Block IP - Is a CSF Reload Needed?

[nigelpeck]

I am looking at how to block IP addresses with CSF, and find that the following command suits my needs:

Code: Select all

sudo csf -d 10.0.0.1 do not delete

The response that I get back from CSF seems to indicate that this has been added to iptables:

Code: Select all

Adding 10.0.0.1 to csf.deny and iptables DROP...
DROP  all opt -- in !lo out *  10.0.0.1  -> 0.0.0.0/0  
LOGDROPOUT  all opt -- in * out !lo  0.0.0.0/0  -> 10.0.0.1 

...which sounds like "csf -r" is not needed. Although this question on SO says otherwise. Is that correct? I don't need to reload csf after blocking an IP in this way?

Thanks.

[ForumAdmin]

No, you do not need to restart csf after using the CLI commands to deny/allow IPs.

[nigelpeck]

No, you do not need to restart csf after using the CLI commands to deny/allow IPs.

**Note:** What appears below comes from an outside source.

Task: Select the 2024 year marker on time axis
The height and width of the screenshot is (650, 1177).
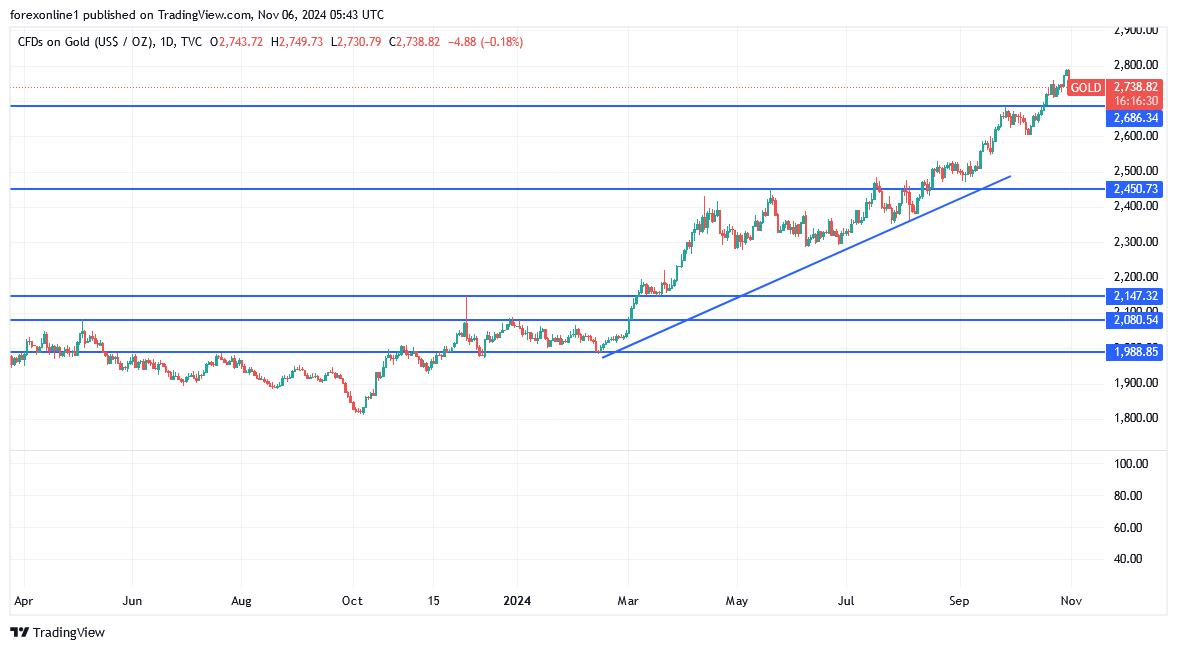Action: (517, 602)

Thanks, that's good to know.

[DanoGeorge]

ForumAdmin wrote:
No, you do not need to restart csf after using the CLI commands to deny/allow IPs. essaytyper

Hello,

Will IP still be blocked by lfd, when I allow IP? How can I make lfd ignore IP addresses in the csf.allow file? Thanks.

[MaXi32]

I can confirm to you that using csf -dr, you also need to restart csf epecially if the blocking rule is in CIDR form. For example try to remove 1.1.1.0/24 from the list,

csf -dr 1.1.1.0/24

now if you don't restart you try to add the same network CIDR:

csf -d 1.1.1.0/24

and csf will complain that CIDR is already in deny list but it doesn't.

I cannot reproduce this yet but this happen randomly. So restarting should be safe.